The municipality’s reason for dropping out of the partnership is unclear, but port authority officials say the borough’s pending withdrawal has no impact on efforts to truck natural gas to Fairbanks by 2012 or to build a gas pipeline from the North Slope to Valdez.

“This isn’t a divorce or anything,” port authority chairman and Valdez Mayor Bert Cottle said Tuesday following a 7-1 vote by the organization’s board of directors authorizing the withdrawal. No debate preceded the vote, which was held after the board came out of a closed-door meeting.

“Nothing’s changed,” Cottle said. “The mission of the port authority has been and still remains to get gas to Alaskans. That hasn’t changed whether there’s two entities or three entities.”

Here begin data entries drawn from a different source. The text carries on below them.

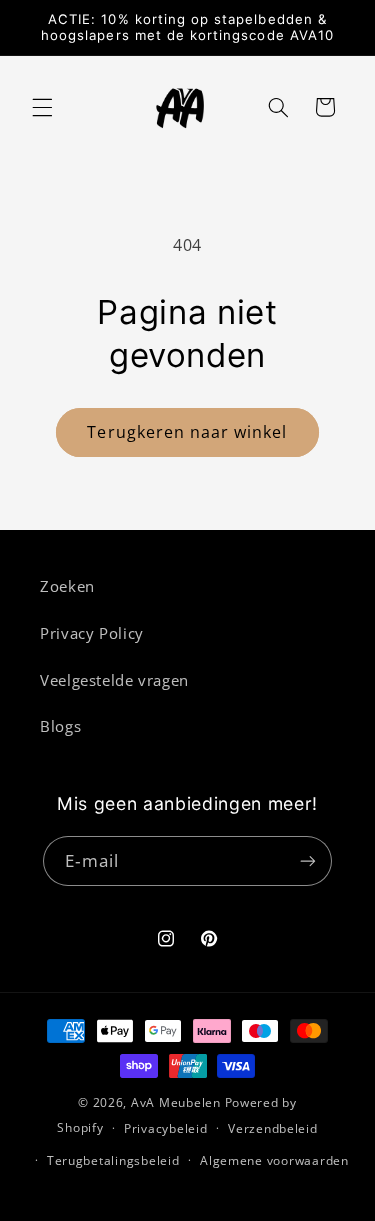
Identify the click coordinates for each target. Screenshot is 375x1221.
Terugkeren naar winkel (187, 432)
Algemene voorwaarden (274, 1160)
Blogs (60, 726)
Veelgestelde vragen (114, 680)
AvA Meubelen (176, 1102)
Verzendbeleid (273, 1128)
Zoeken (67, 586)
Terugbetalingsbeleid (113, 1160)
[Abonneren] (308, 860)
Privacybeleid (166, 1128)
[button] (42, 107)
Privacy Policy (92, 633)
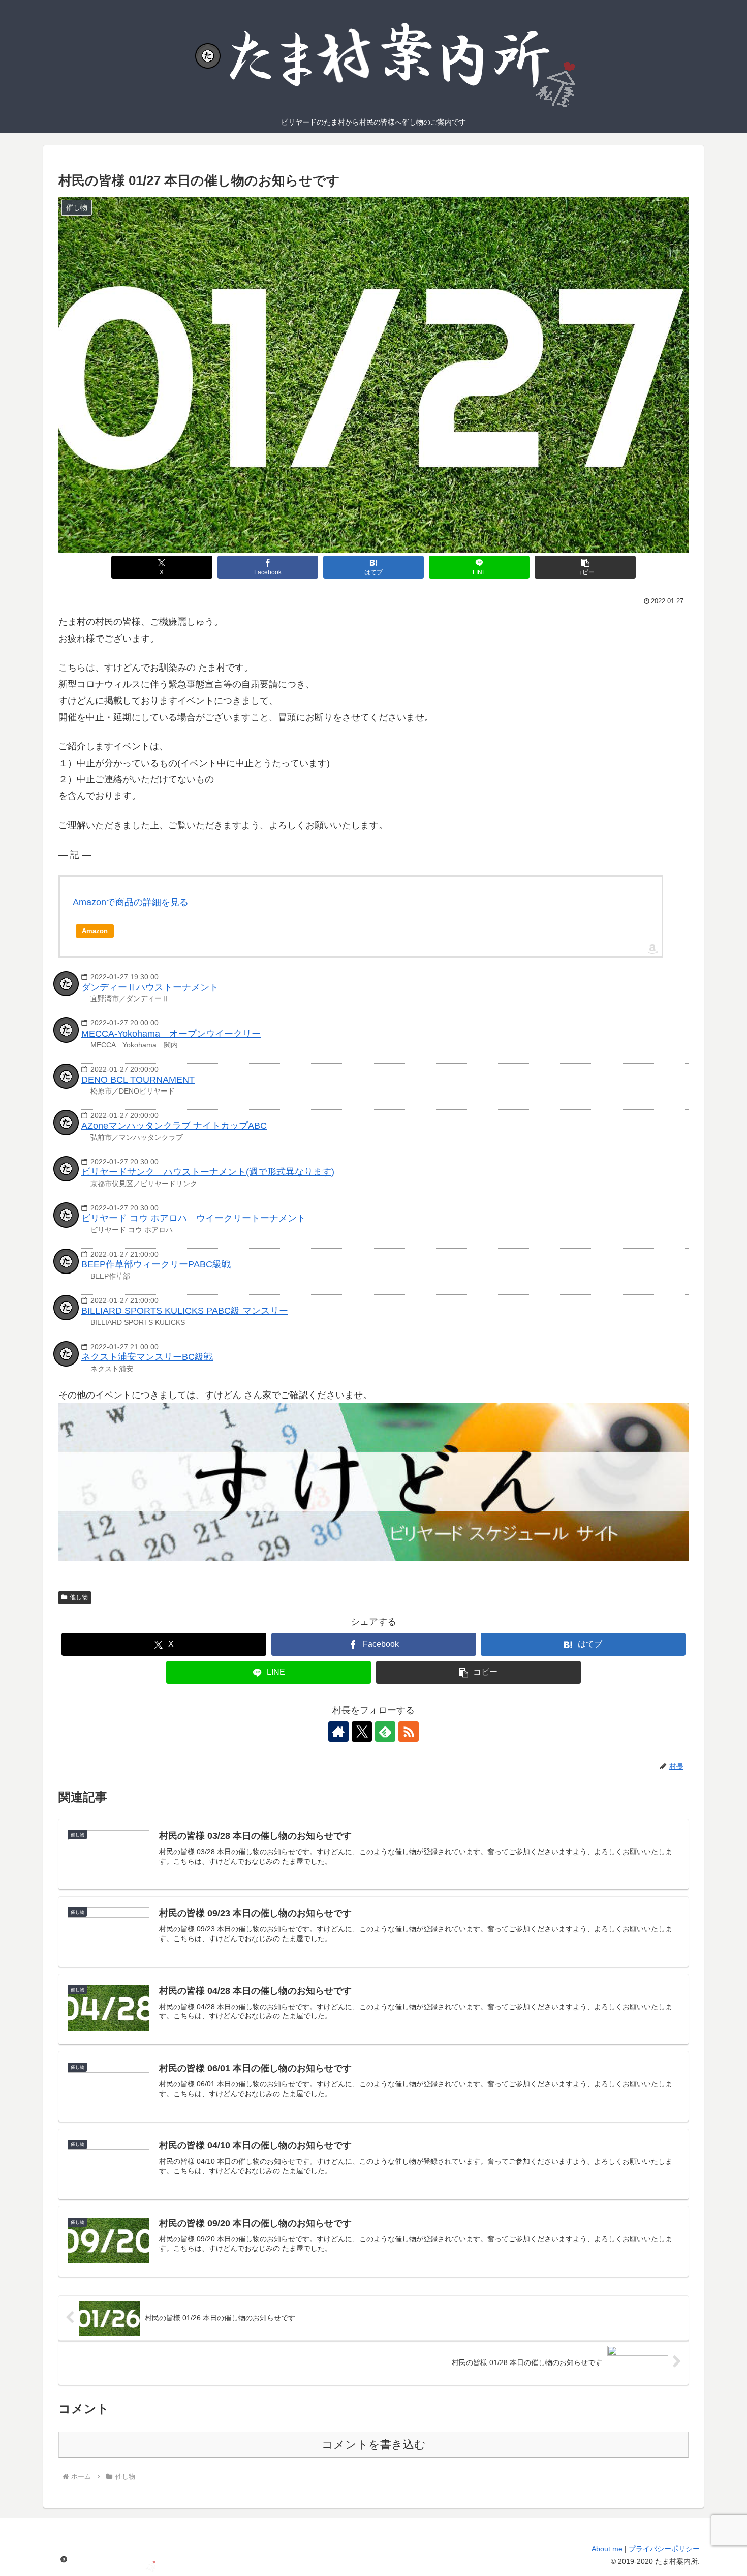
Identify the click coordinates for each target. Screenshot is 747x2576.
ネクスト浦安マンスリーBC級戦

Harold Curran, the North Slope Borough’s Chief Administrative Officer and a member of the port authority board of directors, declined to say why the North Slope is pulling out until the North Slope Borough Assembly meets to discuss the matter on April 6.

The Fairbanks and North Slope assemblies along with the Valdez City Council must approve the withdrawal by June 15 before it’s final.

Luke Hopkins, the Fairbanks borough mayor and also a member of the port authority’s board of directors, said he thinks the withdrawal is because of the port authority’s pending project to buy Fairbanks Natural Gas LLC and truck liquefied natural gas down the haul road to Fairbanks.

The plan deviates from the port authority’s original mandate to advance a gas pipeline.

Hopkins has been promoting the $250 million project to truck gas to Fairbanks as a way to get gas from the North Slope more quickly as the pipeline project progresses. But, Hopkins said, the so-called bridge project provides little benefit to the North Slope Borough.

“They feel that this is a point in time when they can let us go forward and get low cost energy to our communities,” Hopkins said.

Curran said the reason for the North Slope Borough’s pending withdrawal is more complex than characterized by Hopkins.

Curran agreed with other port authority officials who said the gas pipeline will progress independent of whether the North Slope Borough belongs to the port authority.

Curran said the port authority has served its purpose by emphasizing the importance of an in-state gas pipelin.

“Us being in or out of the port authority isn’t central to whether there could be a pipeline to Valdez,” Curran said. “There are opportunities in motion now. They don’t require the port authority to accomplish that.”

Hopkins said discussions are happening among port authority officials about whether the agency should drop its mandate to advance the gas pipeline and focus solely on the bridge project. Hopkins opposes the idea, he said.